● YOUR TASK
Write out, word for word, the items from the line containing "732x254 pixels. Task: Open" up to and including the line containing "(x=334, y=58)". Leave out the pictures.

● GIVEN DATA
^^^^

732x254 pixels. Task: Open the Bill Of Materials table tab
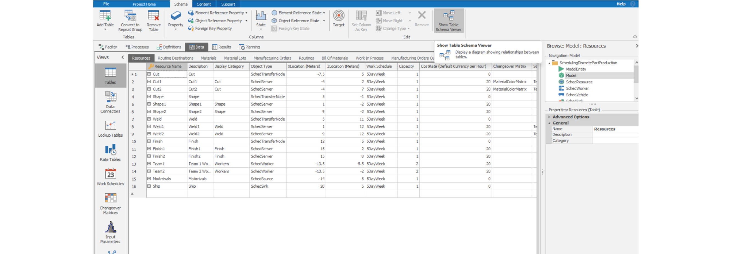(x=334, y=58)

^^^^

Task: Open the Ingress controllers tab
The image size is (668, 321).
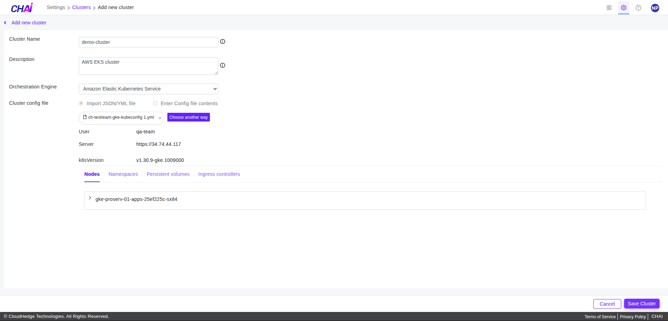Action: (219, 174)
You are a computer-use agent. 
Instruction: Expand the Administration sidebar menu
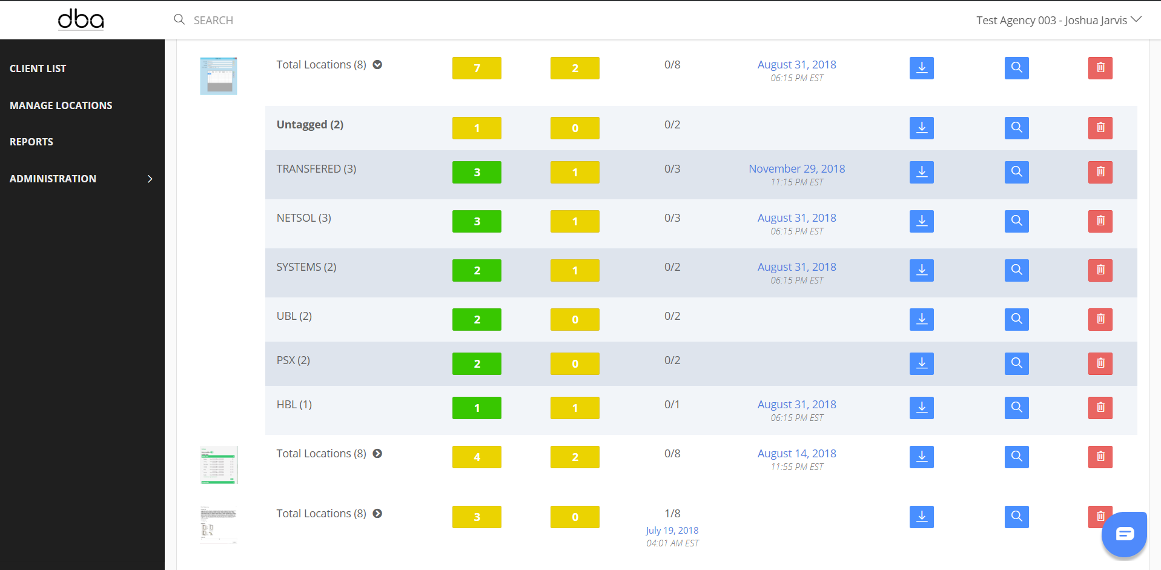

^^^^

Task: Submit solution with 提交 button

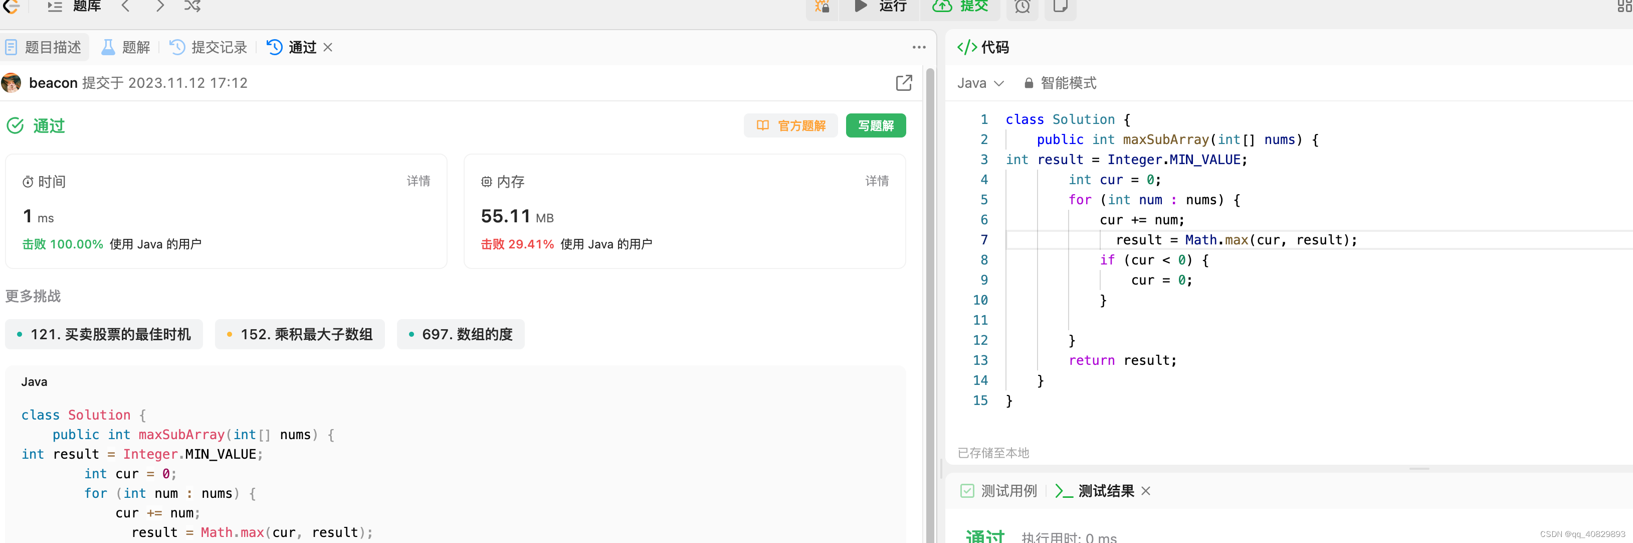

^^^^

● PROBLEM SOLUTION
732x254 pixels. Task: Open the Bill Of Materials table tab
(x=334, y=58)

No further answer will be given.